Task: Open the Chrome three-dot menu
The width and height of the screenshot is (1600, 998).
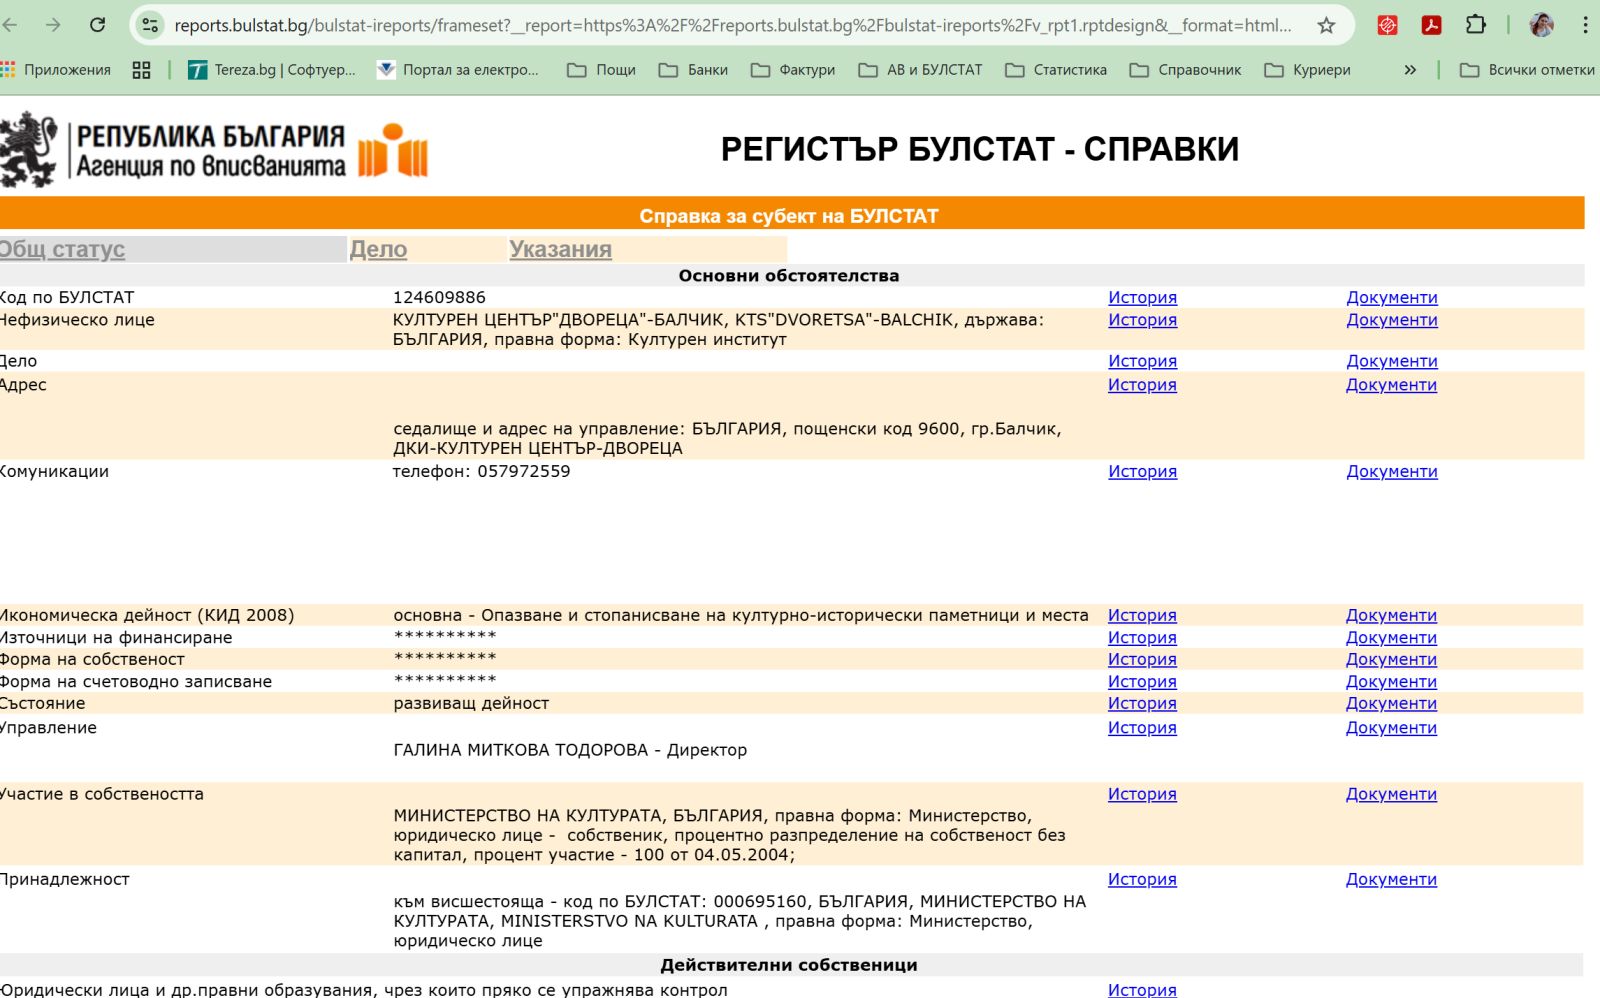Action: coord(1585,25)
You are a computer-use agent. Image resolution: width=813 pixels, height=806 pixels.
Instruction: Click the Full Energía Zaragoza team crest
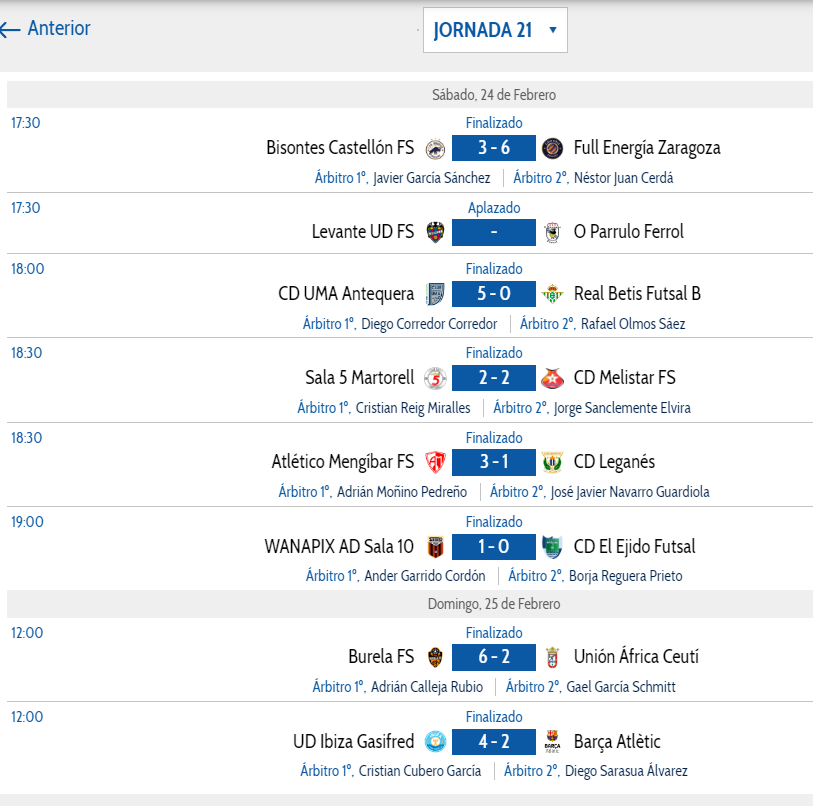click(x=552, y=148)
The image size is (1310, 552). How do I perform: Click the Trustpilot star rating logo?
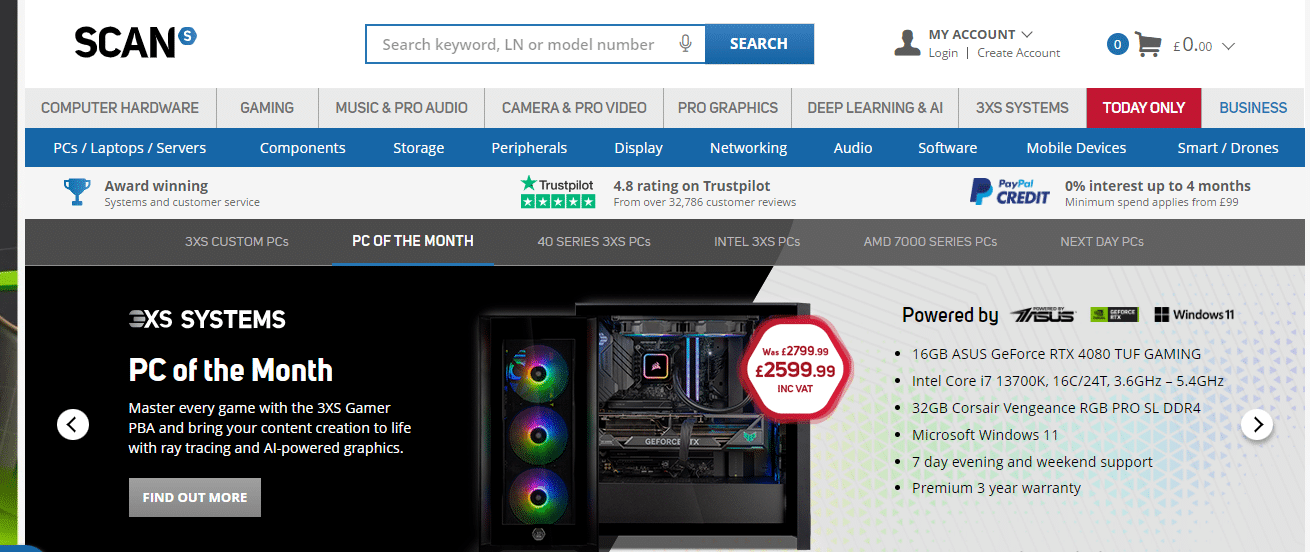[x=558, y=192]
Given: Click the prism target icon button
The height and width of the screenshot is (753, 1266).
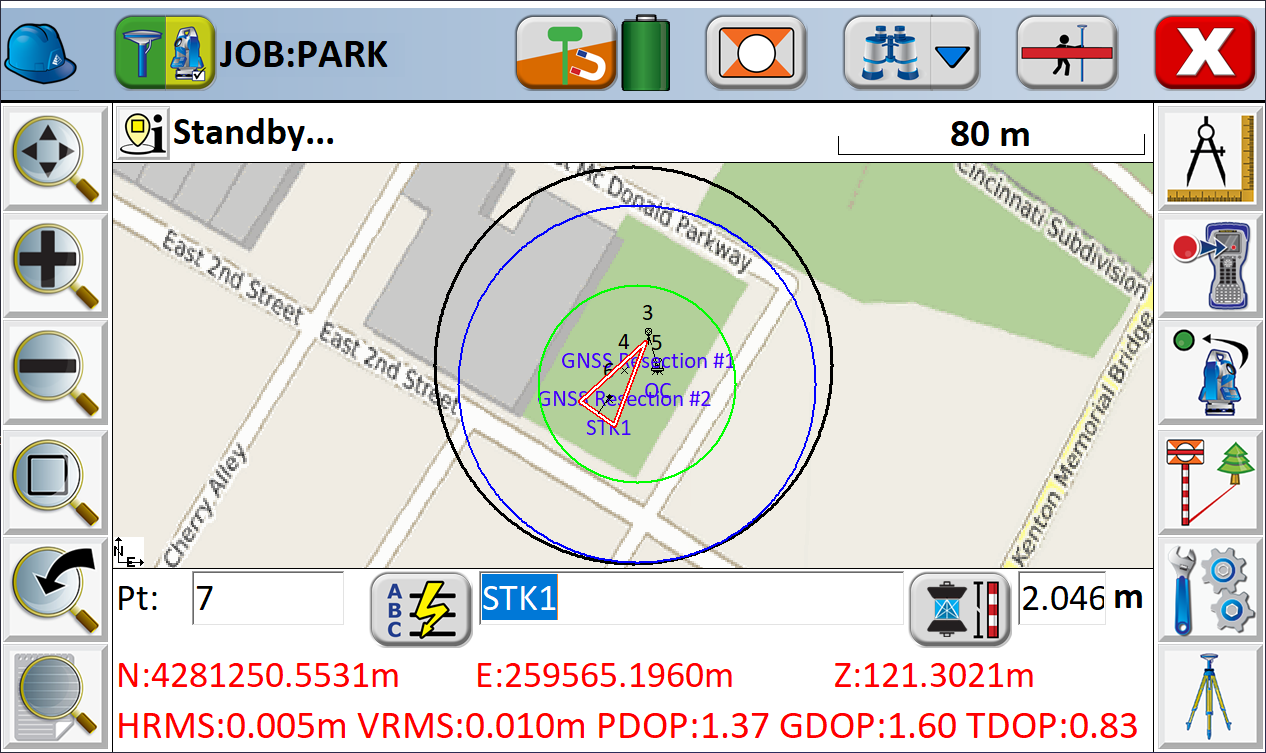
————————
**PROBLEM REQUIREMENTS**
Leaving every picture out, output the data exactly as it stands.

**EXERCISE RESULT**
Task: Open the Chrome three-dot menu
The width and height of the screenshot is (1600, 998).
Action: coord(1585,25)
You are a computer-use agent. Image resolution: width=813 pixels, height=806 pixels.
Instruction: Click the Full Energía Zaragoza team crest
click(x=552, y=148)
The image size is (1310, 552). How do I perform: Click the Trustpilot star rating logo?
[x=558, y=192]
Given: Click the prism target icon button
The height and width of the screenshot is (753, 1266).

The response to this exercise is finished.